Plus gênante que dégenrée 

En fait, Héloïse se contente de s’habiller en mec, et elle voudrait qu’on s’étrangle de stupeur devant cette in- croyable nouveauté: le travestissement. Ou comment redécouvrir l’eau chaude lorsqu’on n’a pas envie de se mouiller. Héloïse Machin nous ressort finalement une énième resucée de David Bowie, elle voudrait comme lui incarner une sorte de shock rock mystique, devenir la figure emblématique d’une androgynie incantatoire. C’est raté. Passons sur la musique, l’habituelle soupe néo-coldwave pour défilé de mode, tendance Jeanne Mas sous Subutex. Après tout, là encore on pourrait fermer les yeux : ça fait vingt ans que les producteurs éreintent l’héritage des années 80 et ça ne semble pas près de s’arrêter.

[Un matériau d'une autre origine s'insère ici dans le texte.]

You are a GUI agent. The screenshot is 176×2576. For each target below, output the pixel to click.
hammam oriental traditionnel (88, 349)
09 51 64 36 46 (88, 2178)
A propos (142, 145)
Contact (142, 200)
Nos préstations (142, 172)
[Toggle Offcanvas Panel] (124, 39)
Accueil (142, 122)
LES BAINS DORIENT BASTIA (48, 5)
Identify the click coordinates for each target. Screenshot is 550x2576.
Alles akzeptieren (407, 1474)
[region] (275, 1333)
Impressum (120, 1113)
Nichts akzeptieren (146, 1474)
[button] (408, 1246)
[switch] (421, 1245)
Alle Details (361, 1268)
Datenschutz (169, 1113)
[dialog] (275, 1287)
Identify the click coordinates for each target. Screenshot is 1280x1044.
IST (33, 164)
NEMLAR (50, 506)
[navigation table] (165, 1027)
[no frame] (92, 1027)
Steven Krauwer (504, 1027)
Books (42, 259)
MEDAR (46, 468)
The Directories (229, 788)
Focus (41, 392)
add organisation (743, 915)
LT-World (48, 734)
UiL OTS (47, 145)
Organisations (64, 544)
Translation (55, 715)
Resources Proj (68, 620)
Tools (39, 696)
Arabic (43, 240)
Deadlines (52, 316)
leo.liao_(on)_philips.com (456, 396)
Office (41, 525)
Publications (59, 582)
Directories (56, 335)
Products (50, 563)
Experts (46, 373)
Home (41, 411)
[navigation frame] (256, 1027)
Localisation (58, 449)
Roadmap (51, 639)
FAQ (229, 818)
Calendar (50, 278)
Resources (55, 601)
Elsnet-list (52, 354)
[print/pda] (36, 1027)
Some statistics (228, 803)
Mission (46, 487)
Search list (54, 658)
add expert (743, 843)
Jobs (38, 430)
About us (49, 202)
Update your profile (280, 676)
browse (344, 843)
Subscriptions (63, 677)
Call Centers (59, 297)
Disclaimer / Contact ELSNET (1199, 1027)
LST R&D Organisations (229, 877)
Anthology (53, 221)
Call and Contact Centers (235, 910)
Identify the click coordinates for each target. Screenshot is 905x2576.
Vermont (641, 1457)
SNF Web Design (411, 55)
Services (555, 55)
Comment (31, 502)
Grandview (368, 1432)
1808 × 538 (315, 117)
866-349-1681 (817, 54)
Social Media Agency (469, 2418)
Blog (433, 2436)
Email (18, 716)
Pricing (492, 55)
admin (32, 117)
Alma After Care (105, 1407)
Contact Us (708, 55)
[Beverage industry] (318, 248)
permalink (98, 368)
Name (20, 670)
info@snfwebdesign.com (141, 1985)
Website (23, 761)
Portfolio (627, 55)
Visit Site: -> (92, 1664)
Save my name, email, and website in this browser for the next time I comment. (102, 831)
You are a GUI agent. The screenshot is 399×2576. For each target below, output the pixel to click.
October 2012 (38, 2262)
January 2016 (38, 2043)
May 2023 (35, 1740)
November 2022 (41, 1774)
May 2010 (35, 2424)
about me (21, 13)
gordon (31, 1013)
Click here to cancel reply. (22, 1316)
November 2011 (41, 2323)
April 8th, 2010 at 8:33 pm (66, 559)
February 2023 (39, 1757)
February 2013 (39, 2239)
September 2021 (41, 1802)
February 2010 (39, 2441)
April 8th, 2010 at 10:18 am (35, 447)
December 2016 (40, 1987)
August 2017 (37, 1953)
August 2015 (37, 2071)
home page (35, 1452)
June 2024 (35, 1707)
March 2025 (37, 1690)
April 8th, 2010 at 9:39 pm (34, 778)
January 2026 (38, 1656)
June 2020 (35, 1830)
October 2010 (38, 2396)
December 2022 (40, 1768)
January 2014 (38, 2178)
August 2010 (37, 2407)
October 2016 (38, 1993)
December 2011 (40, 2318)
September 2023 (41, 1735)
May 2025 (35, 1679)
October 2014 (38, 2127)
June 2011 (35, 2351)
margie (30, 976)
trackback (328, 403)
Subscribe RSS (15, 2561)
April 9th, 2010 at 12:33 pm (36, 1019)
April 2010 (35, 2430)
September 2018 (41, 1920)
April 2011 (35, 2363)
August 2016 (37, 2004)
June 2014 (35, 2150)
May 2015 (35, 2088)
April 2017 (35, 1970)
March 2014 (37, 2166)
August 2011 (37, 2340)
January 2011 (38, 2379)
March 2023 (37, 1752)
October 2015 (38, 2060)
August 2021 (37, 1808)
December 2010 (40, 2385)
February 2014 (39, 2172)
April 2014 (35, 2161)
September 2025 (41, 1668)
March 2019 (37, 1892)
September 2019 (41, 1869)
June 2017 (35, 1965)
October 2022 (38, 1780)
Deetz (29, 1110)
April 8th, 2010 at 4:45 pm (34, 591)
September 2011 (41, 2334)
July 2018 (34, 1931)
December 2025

Cette gestuelle de handicapée mentale, syncopée, fruit d’une trop savante digestion de gimmicks chorégraphiques, est d’une laideur repoussante

Non, le vrai problème, c’est Héloïse. La pauvre créature ne sait décidément plus quoi faire pour se rendre intéressante : a-genrée, sans doute, mais surtout secouée de spasmes mongoloïdes, éructante, transpirante et grimaçante presque plus qu’un musicien de heavy metal, sauf qu’elle se contente de fredonner une sorte de pop slammée aux paroles redoutablement inoffensives : « Les choix sont faits et les choix se font / Un pied devant l’autre et seconde après seconde / Mon amour rime avec toujours, toujours / Woah-oh, oh-oh, oh-oh, oh, woah, oh-oh, oh ». Cette gestuelle de handicapée mentale, syncopée, fruit d’une trop savante digestion de gimmicks chorégraphiques, est d’une laideur repoussante : c’est en fait tout l’inverse de David Bowie, qui avait su puiser dans le fantasme androgyne une grâce et une ferveur loin de ce monde. 

Autosabotage 

Avec Redcar, on a rarement eu autant l’impression de voir un artiste en faire trop. À ce point de cabotinage, c’est presque de l’auto-sabotage. On dirait Christophe Hondelatte dans ce clip ridicule qui avait fait connaître ses méfaits musicaux, c’est dire. À la voir gesticuler avec un tel sérieux pour ânonner sa poésie d’hypokhâgneuse constipée, on commence à mettre le doigt sur le problème majeur de ces artistes « transgenres » : le manque d’humour. À force de se penser comme les hérauts d’une cause universelle, ils ne font que se heurter encore et encore à leurs impasses égotiques. Redcar est une parodie sans générosité, une parodie de musique pop, une parodie de l’esthétique transgenre ; et surtout: une navrante parodie d’elle-même.